QUÉ HACER:
Reproduce al pie de la letra el pasaje del foro sobre la remodelación de edificios que empieza con "Esos edificios también" y sigue hasta "de AFP Horizonte.".

FRAGMENTO DEL DOCUMENTO:
---+---

# Modernizando el edificio Juan de Arona? (colidante con el BCP)



## El Bajopontino (Feb 17, 2005)

todos los dias paso por la via expresa y he notado la remodelacion que se esta haciendo a este edificio, ahora pertenece a Pacifico Seguros, espero quede mostro, porque el diseño original no me gustaba.


----------



## J Block (Feb 16, 2004)

ZhEr0 said:


> que??!! , la verdad no se que diablos hacen en lima , me da tanta pena....


Oye...en serio, despues de leer este post y tus otros posts me he dado cuenta de que tu ni piensas antes de postear ni lees bien los temas... :sleepy:


----------



## pedro1011 (Jan 15, 2005)

guillermo said:


> Tambien creo que haran lo mismo con las torres del grupo Brescia, las que estan al costado de Ripley en San Isidro, de ventanas azules, donde estan las oficinas de AFP horizonte o como se llame actualmente (ya que a cada rato paran cambiando de nombre)


Esos edificios también son bonitos, pero ya necesitan un tratamiento de modernización. Como están en una zona bien céntrica, sería interesante que mejoren su presentación, como para que no desentonen en el futuro con la futura torre de 40 pisos (si es que se hace).


----------



## Filter (Apr 9, 2005)

Ya es hora de que le cambien la fachada a esos edificios de AFP Horizonte.


----------



## Vane de Rosas (May 8, 2005)

Opino igual que Filter, lo mejor es remozar los edificios para que no se vuelvan obsoletos. Es importante también para reforzarlos y automatizarlos. Ahora mas que nunca se necesita de edificios inteligentes que proporcionen bienestar visual y humano


----------



## dlHC84 (Aug 15, 2005)

---+---

DATOS PROPORCIONADOS:
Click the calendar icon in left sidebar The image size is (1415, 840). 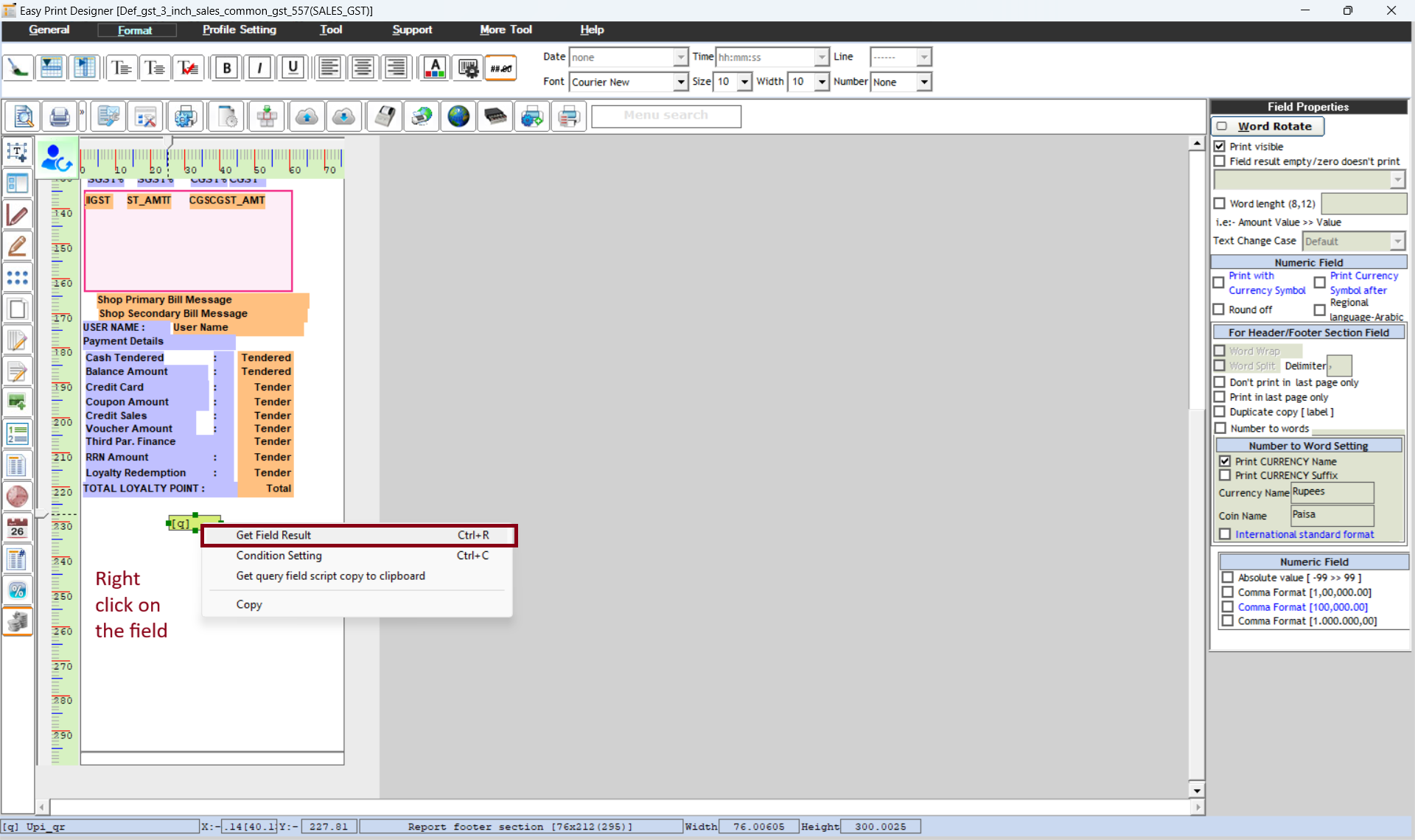tap(17, 528)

---+---

RESULTADO FINAL:
Esos edificios también son bonitos, pero ya necesitan un tratamiento de modernización. Como están en una zona bien céntrica, sería interesante que mejoren su presentación, como para que no desentonen en el futuro con la futura torre de 40 pisos (si es que se hace).


----------



## Filter (Apr 9, 2005)

Ya es hora de que le cambien la fachada a esos edificios de AFP Horizonte.